Remember when the Dodgers never lost if they scored four runs?

The Dodgers lost two games in April when they scored four runs or more.

The Dodgers lost four games in May when they scored four runs or more.

The Dodger lost one game in June when they scored four runs or more.

They lost zero games in July when they scored four runs or more.

The Dodgers have lost two games in August when they have scored four runs or more.

See anything interesting?

Gm# Date Opp W/L R RA
17 Friday, Apr 21 @ ARI L 5 13
18 Saturday, Apr 22 @ ARI L 5 11
35 Thursday, May 11 @ COL L 7 10
38 Sunday, May 14 @ COL L 6 9
39 Monday, May 15 @ SFG L 4 8
44 Saturday, May 20 MIA L 6 10
67 Thursday, Jun 15 @ CLE L 5 12
130 Tuesday, Aug 29 @ ARI L 6 7
131 Wednesday, Aug 30 @ ARI L 4 6

How about that the Diamondbacks were the team who beat them both times in April when they scored four runs or more, and are the same team to do the trick twice in August?

The Dodgers are 75 – 9 when they score four runs or more, they are 75 – 5 against everyone but the Diamondbacks when they score four runs or more. They have one loss at home when they score four runs or more.

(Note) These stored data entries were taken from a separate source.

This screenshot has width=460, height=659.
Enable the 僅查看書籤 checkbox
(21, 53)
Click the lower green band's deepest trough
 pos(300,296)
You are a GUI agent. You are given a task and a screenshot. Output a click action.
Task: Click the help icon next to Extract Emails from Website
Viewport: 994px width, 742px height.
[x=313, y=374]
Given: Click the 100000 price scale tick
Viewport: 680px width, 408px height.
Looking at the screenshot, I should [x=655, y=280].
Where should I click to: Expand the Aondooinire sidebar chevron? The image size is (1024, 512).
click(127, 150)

For those who want to panic, as you can see from the schedule the Dodgers were outscored in Arizona 24 – 10 in those two games. The Dodger record on April 22nd was 8 – 10. It is now 91 – 40.

Don’t panic.

Route 66 has a quirky problem

Jeff Sullivan was the man for the job. I had just visited Fangraphs and couldn’t figure out why Puig had such a low fWAR for a man having his season.

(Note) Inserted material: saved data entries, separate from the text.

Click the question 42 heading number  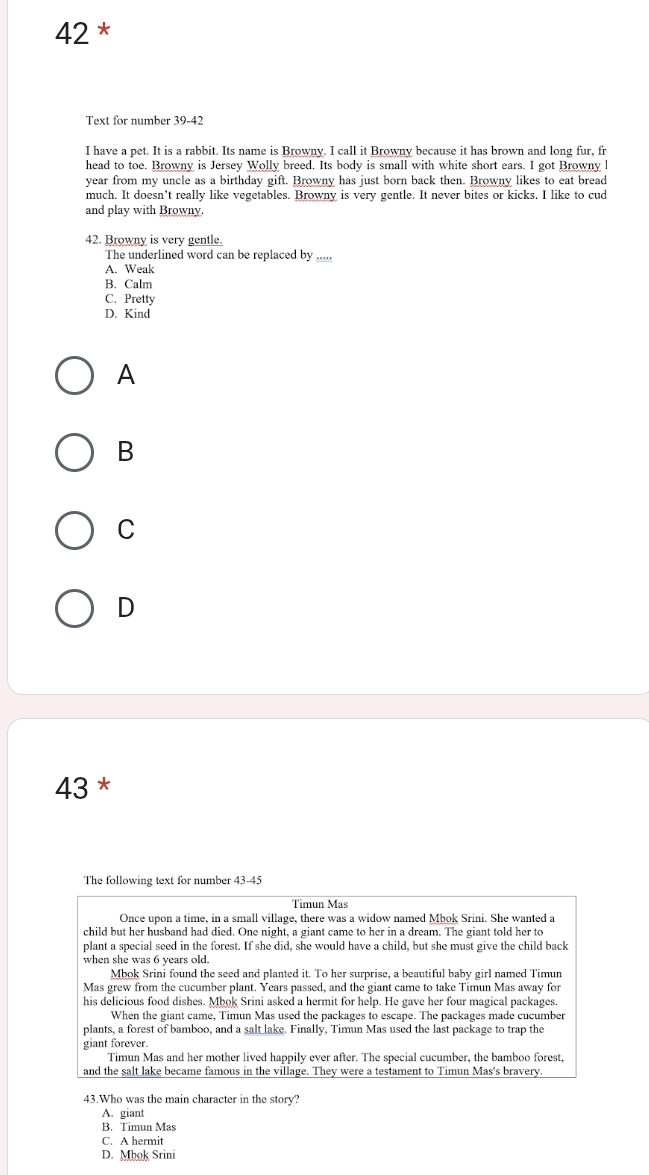pyautogui.click(x=73, y=34)
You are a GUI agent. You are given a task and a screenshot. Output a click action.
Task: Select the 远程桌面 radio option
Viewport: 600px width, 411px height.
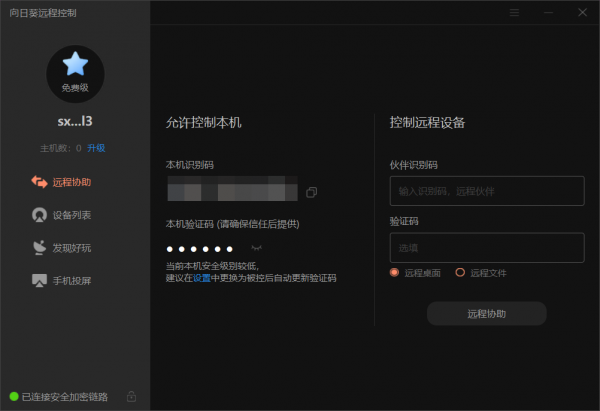click(x=396, y=272)
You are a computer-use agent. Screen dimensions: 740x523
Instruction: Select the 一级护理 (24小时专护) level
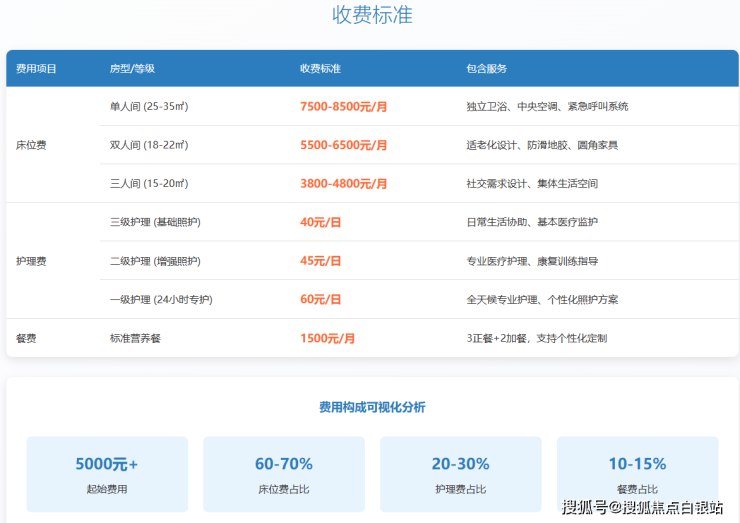[x=160, y=300]
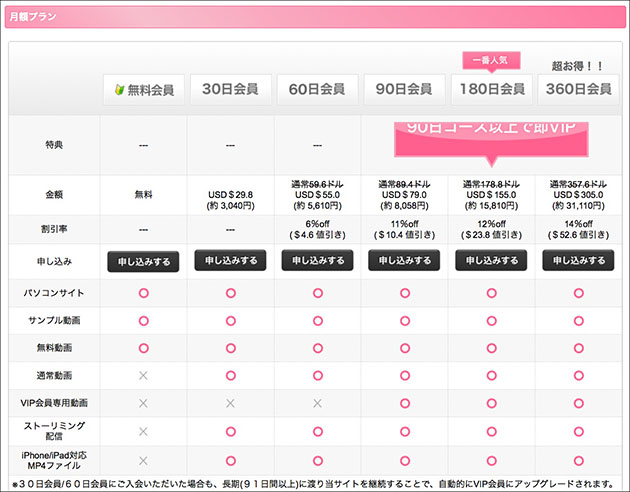Image resolution: width=630 pixels, height=492 pixels.
Task: Select the 30日会員 plan header
Action: (230, 89)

It just so happened that Jeff Sullivan was wondering the same thing and looked into it and found that Puig has one glaring problem this season. 

Yasiel Puig rates as one of the worst baserunners in baseball.

This didn’t make much sense until I remembered that for some reason hitting into double plays is calculated as part of the base running stat. We know he’s hitting into more double plays than he ever has, but he also ranks as one of the worst baserunners when he does get on base.

Jeff goes through this quite thoroughly and based on his information I’m going to go with the fact that Puig has simply been extremely unlucky this year.

At least the eye test with Puig on defense is holding up. Not one regular right fielder in the NL has a positive defensive fWAR number except for Puig. Puig is a 5.5, the closest RF in the NL is …… Curtis Granderson at -.50. 

How about them apples?

Ok, now about the whole double play being part of a baserunning stat. I don’t get it. If you don’t get credit for being able to hit with runners on base (RBI), why would you get dinged because the hard ground ball you hit, turned into a double play?

 

Diamondbacks look like a post season team

It is funny how circumstances change so rapidly in this game. A year ago there was no team more disappointing than the Diamondbacks who won only 69 games. It is only August 30th, and they have already won 74 games. From a laughingstock to a bonafide contender in one winter.

In a normal year, Arizona would be battling for the Western Division. They currently have a .561 winning percentage, and the Dodgers won the division last year with a .562 winning percentage.  They just picked a bad year to have a good year but they can take solace in that they should control their own destiny if they want to play in the play-in game.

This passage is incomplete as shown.